Os alimentos desperdiçados no planeta podiam alimentar quase mil milhões de pessoas. O combate ao desperdício é, por isso, tanto uma luta moral como ambiental. Têm-se multiplicado as iniciativas de reaproveitamento de produtos, para evitar que acabem no lixo, e muitas empresas estão a fazer a parte que lhes compete nesse caminho.
Por exemplo, as bananas, como amadurecem rapidamente, são dos produtos que mais se desperdiçam nos supermercados. Como resolver o problema? “Há uma quebra elevada, e o que nos dá mais pena é que as bananas, quanto mais maduras estão, mais doces são”, lamenta Rita Cruz, da Gestão de Projetos de Sustentabilidade da Auchan, na conversa da VISÃO VERDE desta semana. “E daí lembrámo-nos de fazer um bolo de banana vegan: um projeto de economia circular em que a banana é retirada de venda, quando já está com um tom mais escuro por fora e o consumidor não compra, e é utilizada para fazer bolos.” Desde que a iniciativa arrancou, no final do ano passado, foram aproveitados 700 quilos de banana, que de outra forma iriam parar ao lixo.
Há outro exemplo com um produto que fica quase sem valor comercial de um dia para o outro. “Vendemos o pão do dia anterior, que pode ser utilizado para culinária, a um preço muito mais baixo. E quando não é vendido, fazemos pão ralado.”
A empresa tem também um acordo com a app antidesperdício Too Good To Go para criar cabazes com alimentos que se estão a aproximar do fim da validade. “Disponibilizamos estas magic boxes em 34 hipermercados e 29 lojas de proximidade. É uma iniciativa que já nos permitiu salvar 60 mil refeições e evitar a emissão de 150 toneladas de CO2 equivalente.”
Uma questão de sobrevivência
A economia circular, lembra Rita Cruz, pode ter dois sentidos: o consumidor e o produtor. “No nosso projeto de desperdício zero, fizemos parcerias com produtores locais, que vão às nossas lojas entregar os produtos frescos e levantam as borras de café das nossas cafetarias, que depois são usadas como fertilizantes de solos e repelentes de pragas. Sai assim um produto da nossa atividade, que era um resíduo, e retorna à nossa loja como hortícola.”

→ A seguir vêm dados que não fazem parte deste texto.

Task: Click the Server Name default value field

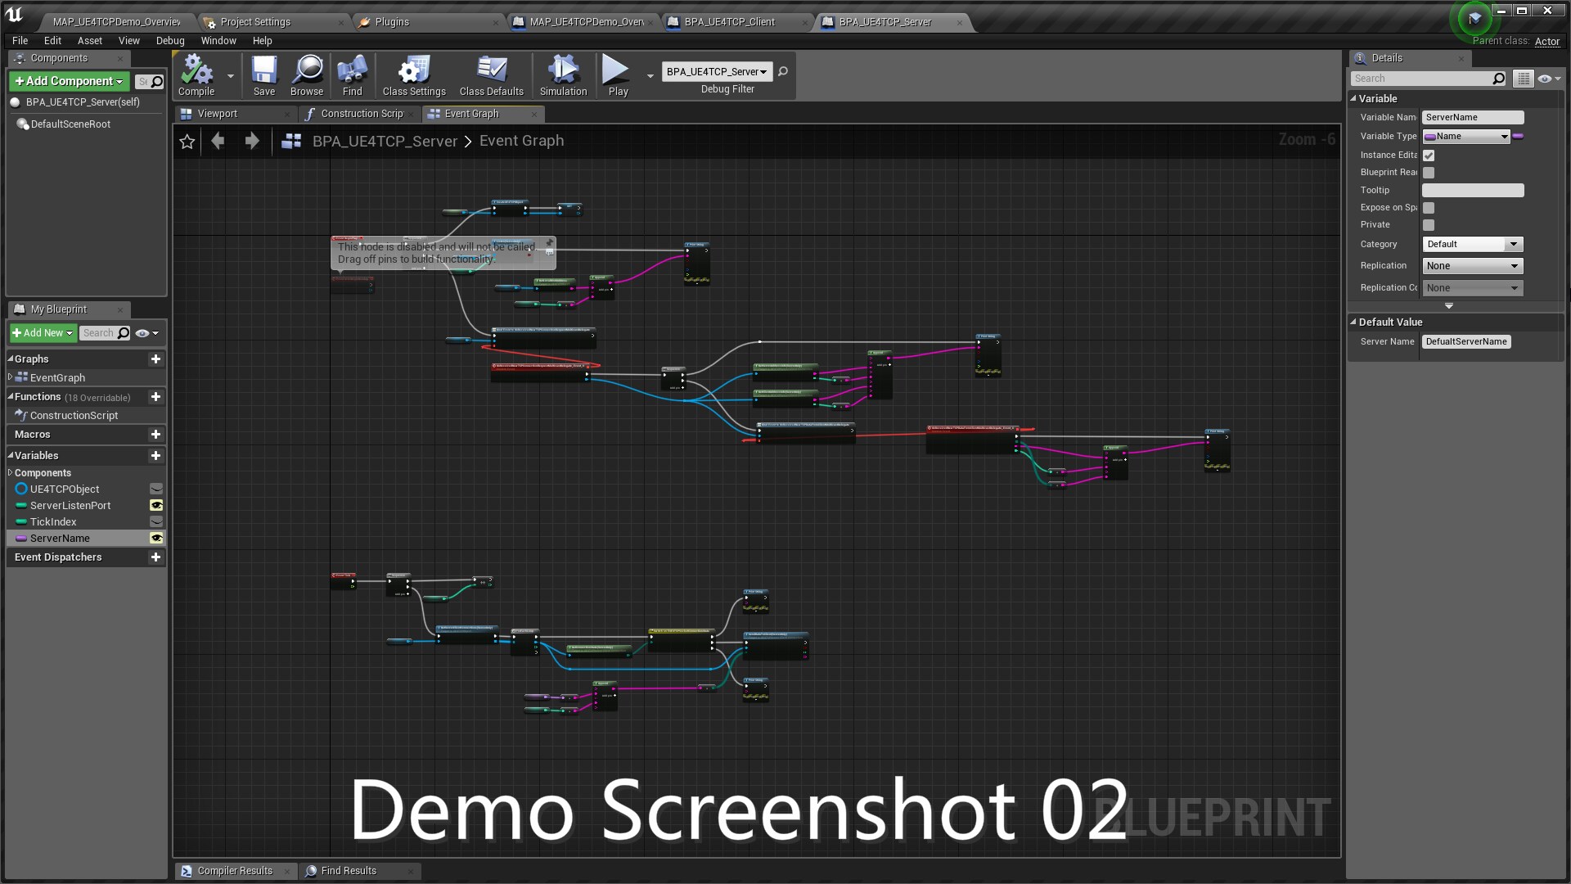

Do ponto de vista logístico, os projetos são simples. Mais complicada é a questão fiscal, diz. “A nossa economia ainda não está preparada para estes produtos de economia circular. Às vezes, é mais fácil, infelizmente, enviar para resíduo do que aproveitar os produtos. Ainda nos deparamos com dificuldades fiscais. O problema é que temos de pagar o IVA dos produtos, e o resíduo não paga IVA. Temos de explicar que este produto vai pagar IVA sobre a forma de outro tipo de produto. E não é fácil explicar isto. Mas a legislação está a evoluir. O nosso país terá de se adaptar, porque não podemos dar-nos ao luxo de pôr comida no lixo.”
Ultrapassadas as barreiras fiscais, reduzir o desperdício faz sentido económico. “Quando tenho um produto pago aos nossos produtores que depois não é vendido, isso tem um impacto ambiental e económico. Tal como a energia: toda a energia que desperdiçamos é paga.”
Para uma empresa, é uma questão de sobrevivência, num mundo em mudança. “Vamos mesmo ter de mudar os nossos comportamentos. As empresas que não se adaptarem vão morrer.”